Faith thanks for sharing this today! I have been grieving alot here latley. Sunday was 12yrs ago since I lost Dad. For some reason over the past few days it has overtaken me. Every time there are sun rays It reminds me of my Dad. They always show up on special days just like the moon for you. The last time I saw the rays was when I was taking Logie to her first day of pre k as she was walking i snapped a picture. Looking at it later she was covered in the Sun rays! Just wanted you to know you and your family are thought of by me a lot! Love you guys!
tears.
Love you. You are amazing and that was a super touching blog.
I love you, Faith. Thank you for sharing your heart. And if it's literal, that God saves all our tears, He added a lot to His collection of mine at this reading...
I love you.
Thanks to you all. It's hard to share the depths of your soul and I appreciate your love.
Faith, that was beautiful. Thank you so much for sharing that. I had tears in my eyes and a big lump in my throat after reading that post. Thank you for that reminder of how much God loves us, even through our tears and gives us gifts, like full moons.
Oh my sweet cousin. I can only imagine your grief. Your Daddy was a very special man and the joy and laughter of our extended family. Neill is remembered and has not been forgotten. I know that he is looking down from heaven and is so proud of the woman that you have become. What a blessing to know that we will be reunited with him one day when God calls us home. God is holding you through this sadness and catches your precious tears. You are loved so much. Love you sweet girl!

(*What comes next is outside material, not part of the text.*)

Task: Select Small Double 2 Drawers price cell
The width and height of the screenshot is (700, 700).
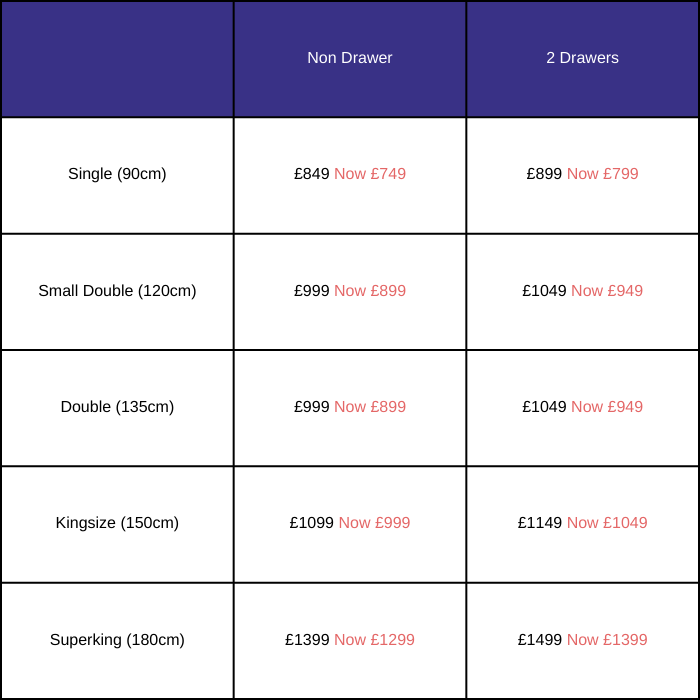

I stumbled upon your blog today when I was looking at your gardening recap. We too have just added gardens to our property and are excited about sharing this journey with our 13 month old son. And while I stopped by to read only about the garden I stayed a while and kept reading. I too have seen the posts from this wonderful mother. How heart wrenching her stories is... thank you for your beautiful words and reminder of how close those we have lost are and just how precious our time with loved ones is.
Have a blessed Monday...
Kristen
p.s. feel free to stop by my corner of the world so I don't feel like a complete stranger- jamieandkristen.com
Faith, I think of your Dad often and truley miss him. He was a true friend and I loved him very much! Tell your family HI!